Saved data entries:
"""

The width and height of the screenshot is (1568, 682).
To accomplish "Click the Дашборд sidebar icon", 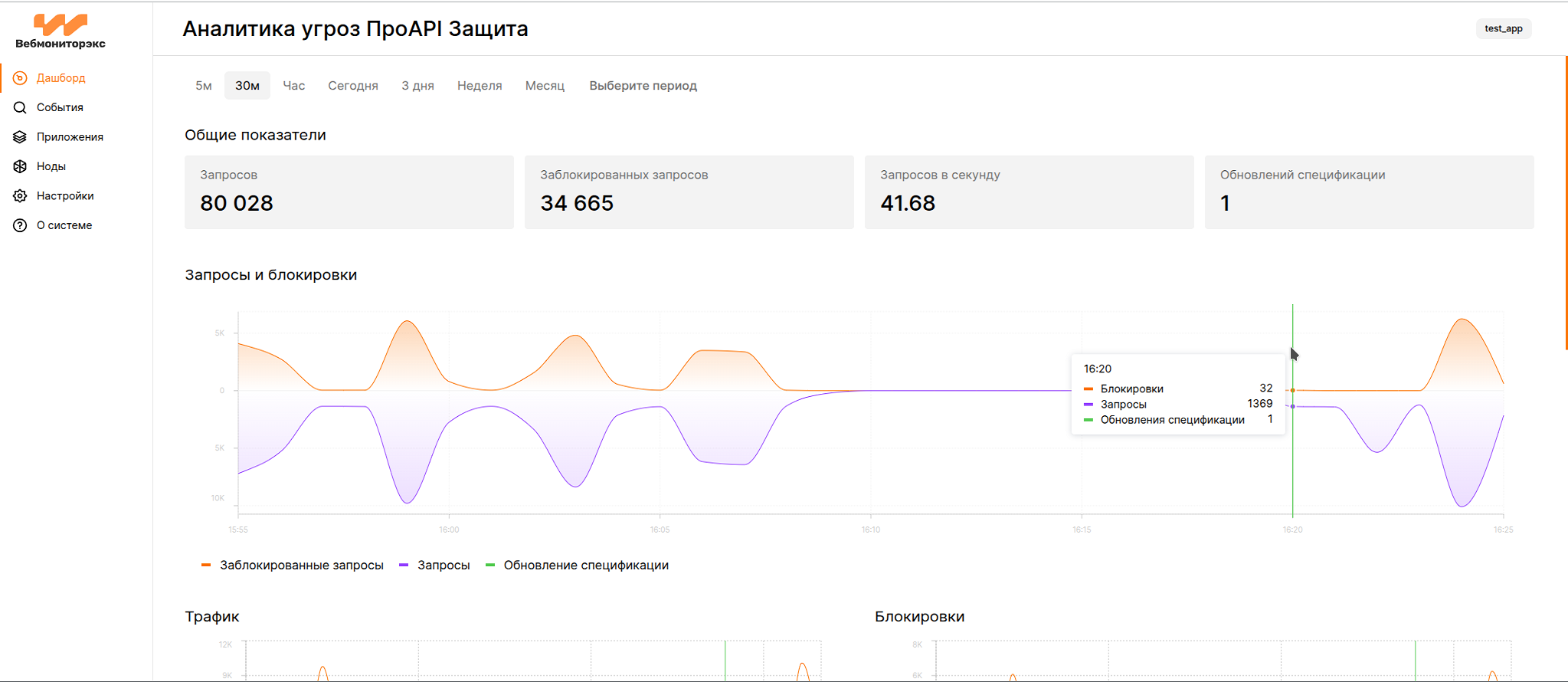I will pos(20,78).
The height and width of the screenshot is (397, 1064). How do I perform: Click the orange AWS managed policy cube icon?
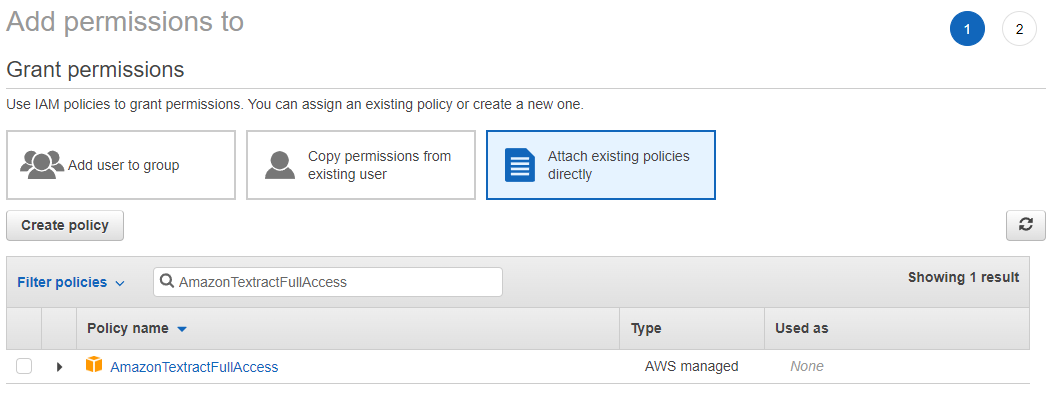[x=94, y=365]
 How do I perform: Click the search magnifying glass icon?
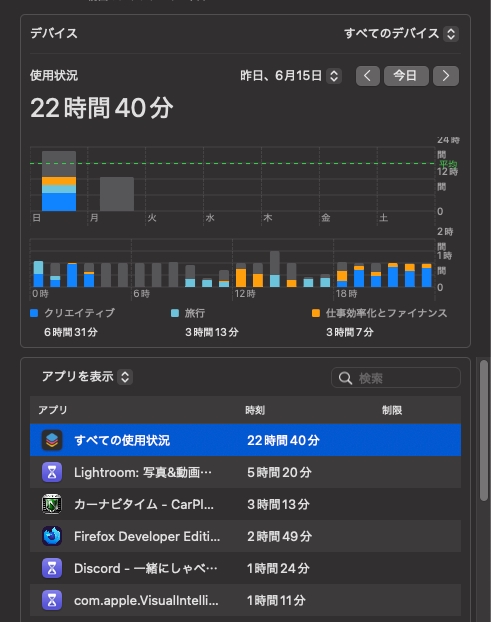345,378
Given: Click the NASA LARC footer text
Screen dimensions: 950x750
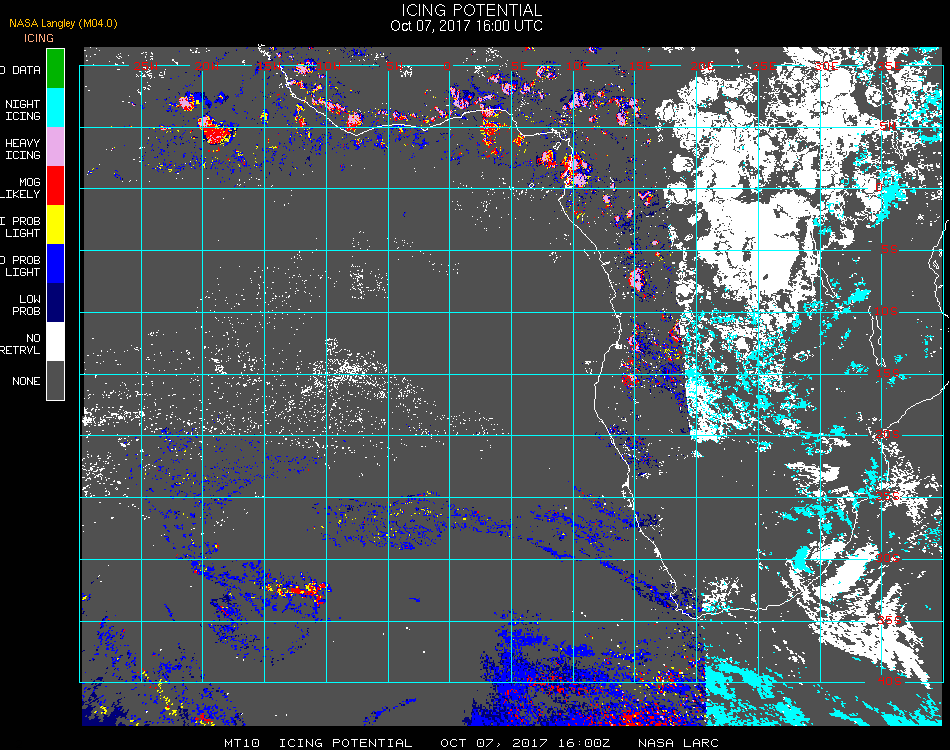Looking at the screenshot, I should coord(678,743).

"""

WHAT YOU WILL DO:
Locate the line containing "Given: Click the NASA LARC footer text" in the records above, then output it and every line after it through the last, excluding pictures.

YOUR SOLUTION:
Given: Click the NASA LARC footer text
Screen dimensions: 950x750
Looking at the screenshot, I should coord(678,743).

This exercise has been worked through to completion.